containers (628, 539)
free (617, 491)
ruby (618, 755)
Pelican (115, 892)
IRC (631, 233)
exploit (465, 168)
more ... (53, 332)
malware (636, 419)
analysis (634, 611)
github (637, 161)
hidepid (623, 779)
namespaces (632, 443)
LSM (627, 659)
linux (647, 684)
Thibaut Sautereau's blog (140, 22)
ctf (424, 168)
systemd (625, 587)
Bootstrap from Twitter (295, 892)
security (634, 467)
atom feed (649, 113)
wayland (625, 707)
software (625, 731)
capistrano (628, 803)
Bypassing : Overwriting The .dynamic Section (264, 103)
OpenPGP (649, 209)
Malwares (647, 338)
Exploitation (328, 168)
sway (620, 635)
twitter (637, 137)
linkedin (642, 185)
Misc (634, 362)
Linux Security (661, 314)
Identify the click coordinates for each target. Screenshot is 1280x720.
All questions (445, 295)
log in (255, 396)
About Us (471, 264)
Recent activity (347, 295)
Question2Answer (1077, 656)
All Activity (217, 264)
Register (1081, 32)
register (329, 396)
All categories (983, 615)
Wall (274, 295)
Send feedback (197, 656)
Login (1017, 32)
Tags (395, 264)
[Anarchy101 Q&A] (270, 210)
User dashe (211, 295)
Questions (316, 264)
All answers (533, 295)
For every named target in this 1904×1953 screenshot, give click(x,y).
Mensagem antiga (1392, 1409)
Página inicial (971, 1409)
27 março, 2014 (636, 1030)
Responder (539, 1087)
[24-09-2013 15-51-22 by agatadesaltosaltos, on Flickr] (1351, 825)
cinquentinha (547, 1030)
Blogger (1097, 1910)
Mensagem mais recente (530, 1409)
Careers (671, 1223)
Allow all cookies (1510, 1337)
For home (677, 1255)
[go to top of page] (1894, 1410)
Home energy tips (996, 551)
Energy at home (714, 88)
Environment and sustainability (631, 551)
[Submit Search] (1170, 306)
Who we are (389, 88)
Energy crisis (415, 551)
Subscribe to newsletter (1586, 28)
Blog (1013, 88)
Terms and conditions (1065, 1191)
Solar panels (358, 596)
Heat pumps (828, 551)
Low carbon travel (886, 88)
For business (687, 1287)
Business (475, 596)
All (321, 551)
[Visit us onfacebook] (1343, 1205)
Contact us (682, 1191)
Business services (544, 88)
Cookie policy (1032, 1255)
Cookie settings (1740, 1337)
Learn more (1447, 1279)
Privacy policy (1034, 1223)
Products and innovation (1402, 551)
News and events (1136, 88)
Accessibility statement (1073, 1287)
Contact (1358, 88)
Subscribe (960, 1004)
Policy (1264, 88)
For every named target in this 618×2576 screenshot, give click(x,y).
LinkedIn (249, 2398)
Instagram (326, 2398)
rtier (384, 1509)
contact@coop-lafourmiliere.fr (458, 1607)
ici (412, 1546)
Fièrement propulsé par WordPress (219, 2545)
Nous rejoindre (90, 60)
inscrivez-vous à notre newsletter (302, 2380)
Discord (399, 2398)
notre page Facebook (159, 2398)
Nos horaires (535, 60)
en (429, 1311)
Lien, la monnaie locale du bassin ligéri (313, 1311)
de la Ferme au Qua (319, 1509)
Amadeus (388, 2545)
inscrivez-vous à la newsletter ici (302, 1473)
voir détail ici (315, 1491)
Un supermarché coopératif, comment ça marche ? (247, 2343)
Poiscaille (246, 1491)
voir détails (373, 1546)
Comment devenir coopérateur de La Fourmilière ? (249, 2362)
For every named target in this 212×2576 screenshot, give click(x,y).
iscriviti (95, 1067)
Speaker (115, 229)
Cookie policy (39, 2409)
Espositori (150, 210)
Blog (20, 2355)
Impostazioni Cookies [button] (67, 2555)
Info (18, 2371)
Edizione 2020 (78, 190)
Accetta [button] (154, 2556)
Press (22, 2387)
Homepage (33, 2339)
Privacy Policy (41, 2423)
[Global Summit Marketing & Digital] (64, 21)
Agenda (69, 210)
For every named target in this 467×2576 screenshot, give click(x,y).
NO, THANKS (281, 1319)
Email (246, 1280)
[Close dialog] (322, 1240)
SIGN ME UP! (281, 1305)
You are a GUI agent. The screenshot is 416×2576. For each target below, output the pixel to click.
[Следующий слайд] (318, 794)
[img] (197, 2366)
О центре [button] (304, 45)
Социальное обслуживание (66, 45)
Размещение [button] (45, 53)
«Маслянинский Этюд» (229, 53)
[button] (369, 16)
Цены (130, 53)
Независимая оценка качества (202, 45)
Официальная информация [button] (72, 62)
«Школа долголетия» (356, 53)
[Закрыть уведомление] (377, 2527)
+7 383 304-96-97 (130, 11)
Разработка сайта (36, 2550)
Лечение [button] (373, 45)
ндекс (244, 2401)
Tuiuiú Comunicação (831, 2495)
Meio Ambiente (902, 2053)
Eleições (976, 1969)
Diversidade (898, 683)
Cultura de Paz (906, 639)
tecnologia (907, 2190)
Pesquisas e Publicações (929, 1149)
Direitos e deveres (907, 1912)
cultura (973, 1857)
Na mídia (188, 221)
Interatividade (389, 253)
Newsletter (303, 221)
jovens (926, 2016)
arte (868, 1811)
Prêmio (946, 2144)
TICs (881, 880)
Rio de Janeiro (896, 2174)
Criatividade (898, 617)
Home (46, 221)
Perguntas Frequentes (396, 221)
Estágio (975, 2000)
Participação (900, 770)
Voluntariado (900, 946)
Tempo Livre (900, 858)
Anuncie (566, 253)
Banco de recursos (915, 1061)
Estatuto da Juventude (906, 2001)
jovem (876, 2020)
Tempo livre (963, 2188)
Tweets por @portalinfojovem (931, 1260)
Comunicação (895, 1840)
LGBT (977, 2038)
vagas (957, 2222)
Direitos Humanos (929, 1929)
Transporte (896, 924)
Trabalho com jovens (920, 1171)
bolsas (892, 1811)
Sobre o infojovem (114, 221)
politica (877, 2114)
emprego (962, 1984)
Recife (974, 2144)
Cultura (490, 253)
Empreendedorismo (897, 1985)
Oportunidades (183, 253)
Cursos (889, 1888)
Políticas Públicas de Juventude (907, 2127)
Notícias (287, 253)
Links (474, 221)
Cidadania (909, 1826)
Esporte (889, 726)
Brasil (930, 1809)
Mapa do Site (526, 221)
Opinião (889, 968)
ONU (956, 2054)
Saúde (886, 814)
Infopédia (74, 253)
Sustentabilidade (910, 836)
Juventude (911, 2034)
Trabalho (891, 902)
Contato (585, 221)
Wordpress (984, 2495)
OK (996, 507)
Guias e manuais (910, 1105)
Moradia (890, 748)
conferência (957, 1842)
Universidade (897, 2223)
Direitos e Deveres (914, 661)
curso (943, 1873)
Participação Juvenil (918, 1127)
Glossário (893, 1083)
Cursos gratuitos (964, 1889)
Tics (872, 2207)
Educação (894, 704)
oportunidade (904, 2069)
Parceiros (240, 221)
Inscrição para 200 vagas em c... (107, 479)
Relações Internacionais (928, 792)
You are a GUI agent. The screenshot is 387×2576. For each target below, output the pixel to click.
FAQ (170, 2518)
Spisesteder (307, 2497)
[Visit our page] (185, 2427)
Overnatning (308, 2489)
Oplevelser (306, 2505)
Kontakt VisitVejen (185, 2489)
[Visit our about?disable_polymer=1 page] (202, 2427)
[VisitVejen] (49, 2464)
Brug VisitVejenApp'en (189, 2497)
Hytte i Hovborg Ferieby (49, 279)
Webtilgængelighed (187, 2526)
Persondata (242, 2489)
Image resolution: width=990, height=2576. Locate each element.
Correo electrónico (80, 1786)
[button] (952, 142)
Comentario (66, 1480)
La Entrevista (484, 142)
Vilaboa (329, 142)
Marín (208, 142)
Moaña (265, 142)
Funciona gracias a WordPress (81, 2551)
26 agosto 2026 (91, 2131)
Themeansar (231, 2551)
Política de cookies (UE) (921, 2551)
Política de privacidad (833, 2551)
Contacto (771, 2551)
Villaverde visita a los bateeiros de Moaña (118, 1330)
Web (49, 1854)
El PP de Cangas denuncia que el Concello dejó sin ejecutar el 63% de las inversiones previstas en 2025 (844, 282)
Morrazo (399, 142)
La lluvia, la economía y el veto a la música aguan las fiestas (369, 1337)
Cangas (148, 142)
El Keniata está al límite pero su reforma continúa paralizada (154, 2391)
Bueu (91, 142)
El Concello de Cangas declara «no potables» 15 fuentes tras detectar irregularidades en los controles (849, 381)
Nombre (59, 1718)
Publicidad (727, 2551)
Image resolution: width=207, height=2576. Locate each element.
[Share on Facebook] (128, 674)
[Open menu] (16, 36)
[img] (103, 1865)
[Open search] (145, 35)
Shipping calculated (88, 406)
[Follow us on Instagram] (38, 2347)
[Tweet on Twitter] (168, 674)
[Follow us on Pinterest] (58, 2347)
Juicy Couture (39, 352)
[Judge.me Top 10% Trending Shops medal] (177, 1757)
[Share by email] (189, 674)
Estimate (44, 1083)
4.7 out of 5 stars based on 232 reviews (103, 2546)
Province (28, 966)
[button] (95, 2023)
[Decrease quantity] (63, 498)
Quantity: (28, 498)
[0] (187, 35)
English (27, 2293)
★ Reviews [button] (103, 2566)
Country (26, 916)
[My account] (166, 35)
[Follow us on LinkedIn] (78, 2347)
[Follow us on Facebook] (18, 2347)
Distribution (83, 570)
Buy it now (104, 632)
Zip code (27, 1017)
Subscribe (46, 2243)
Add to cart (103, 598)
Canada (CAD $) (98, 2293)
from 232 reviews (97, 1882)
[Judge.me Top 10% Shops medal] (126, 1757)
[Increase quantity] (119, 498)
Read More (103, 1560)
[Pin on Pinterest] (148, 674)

THE PROBLEM:
Exactly the lines between the one containing "Política de cookies (UE) (921, 2551)" and the end of the material, both ends included, must be retyped, with nothing added.

RESULT FOR THIS TASK:
Política de cookies (UE) (921, 2551)
Política de privacidad (833, 2551)
Contacto (771, 2551)
Villaverde visita a los bateeiros de Moaña (118, 1330)
Web (49, 1854)
El PP de Cangas denuncia que el Concello dejó sin ejecutar el 63% de las inversiones previstas en 2025 (844, 282)
Morrazo (399, 142)
La lluvia, la economía y el veto a la música aguan las fiestas (369, 1337)
Cangas (148, 142)
El Keniata está al límite pero su reforma continúa paralizada (154, 2391)
Bueu (91, 142)
El Concello de Cangas declara «no potables» 15 fuentes tras detectar irregularidades en los controles (849, 381)
Nombre (59, 1718)
Publicidad (727, 2551)
Image resolution: width=207, height=2576. Locate each element.
[Share on Facebook] (128, 674)
[Open menu] (16, 36)
[img] (103, 1865)
[Open search] (145, 35)
Shipping calculated (88, 406)
[Follow us on Instagram] (38, 2347)
[Tweet on Twitter] (168, 674)
[Follow us on Pinterest] (58, 2347)
Juicy Couture (39, 352)
[Judge.me Top 10% Trending Shops medal] (177, 1757)
[Share by email] (189, 674)
Estimate (44, 1083)
4.7 out of 5 stars based on 232 reviews (103, 2546)
Province (28, 966)
[button] (95, 2023)
[Decrease quantity] (63, 498)
Quantity: (28, 498)
[0] (187, 35)
English (27, 2293)
★ Reviews [button] (103, 2566)
Country (26, 916)
[My account] (166, 35)
[Follow us on LinkedIn] (78, 2347)
[Follow us on Facebook] (18, 2347)
Distribution (83, 570)
Buy it now (104, 632)
Zip code (27, 1017)
Subscribe (46, 2243)
Add to cart (103, 598)
Canada (CAD $) (98, 2293)
from 232 reviews (97, 1882)
[Judge.me Top 10% Shops medal] (126, 1757)
[Increase quantity] (119, 498)
Read More (103, 1560)
[Pin on Pinterest] (148, 674)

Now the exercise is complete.